Semi-soft cheeses are similar to the soft cheese in that it has a harder rind with a creamier interior. But in contrast, semi-soft cheeses only have a 36-45% water content. This makes these cheeses more elastic or rubbery in texture. This category includes havarti, provolone, and muenster.
These cheeses are pressed during production to squeeze out water content. They continue to dry out as they age. Semi-firm cheese is the perfect texture for shredding and slicing. Varieties of semi-firm include cheddar, edam, and gouda.
The end of the cheese texture scale, these dry, hard cheeses are best for grating and thinly slicing. Hard cheeses are crumbly and often even crunchy due to calcium lactate crystals. Types of hard cheeses include asiago d'allevo, manchego, and parmesan.
Blue-veinged cheeses break the normal cheese texture and flavor scale. While other cheeses get harder as flavor intensify, blue-veined cheeses develop pungent, strong flavors while keeping the rich and creamy texture of soft cheeses. How is this possible? Cheese makers introduce mold throughout the cheese during the aging process or pack in cheese curds for oxidation. Makers may also pierce the cheese with needles to provide channels which the mold grows through. The blue-grey mold growing throughout the cheese is what gives this category its name. Blue-veined cheeses include gorgonzola, roquefort, and stilton.

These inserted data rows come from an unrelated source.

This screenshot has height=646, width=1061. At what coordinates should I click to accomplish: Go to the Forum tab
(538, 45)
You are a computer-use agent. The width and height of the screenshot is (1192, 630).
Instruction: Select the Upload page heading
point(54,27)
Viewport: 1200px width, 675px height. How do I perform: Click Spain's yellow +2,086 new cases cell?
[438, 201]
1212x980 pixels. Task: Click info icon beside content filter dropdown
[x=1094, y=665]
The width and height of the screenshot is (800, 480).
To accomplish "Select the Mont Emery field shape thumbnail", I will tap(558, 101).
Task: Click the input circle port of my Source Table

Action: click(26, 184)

Cheese flavors are described on a scale of mild to extra sharp. Young cheeses tend to be mild while aged cheeses become stronger. The specific of mold and bacteria cultures introduced during the cheese making process also determines the cheese's flavor profile.
While some cheese purists prefer cheese in their simple, natural state, there are many cheese makers who infuse other flavors into their cheeses. Smoked jalapeno, cranberry, peppers, the flavor combination possibilities are endless. And so added flavors in cheese infinitely multiplies the possible cheeses.
Preparation, the process with which the cheese is made varies greatly. The type of mold or bacteria used to ripen cheese or if it is ripened at all. If the cheese is left sitting or stretched to create a stringy, chewy texture like mozzarella. Cheese can also be brined, pickled, or marinated. During aging the rind can be washed with water or even alcohols. Due to the long process of cheese making there are a thousand steps that can be tweaked that would result in a different cheese with unique looks, textures, and taste.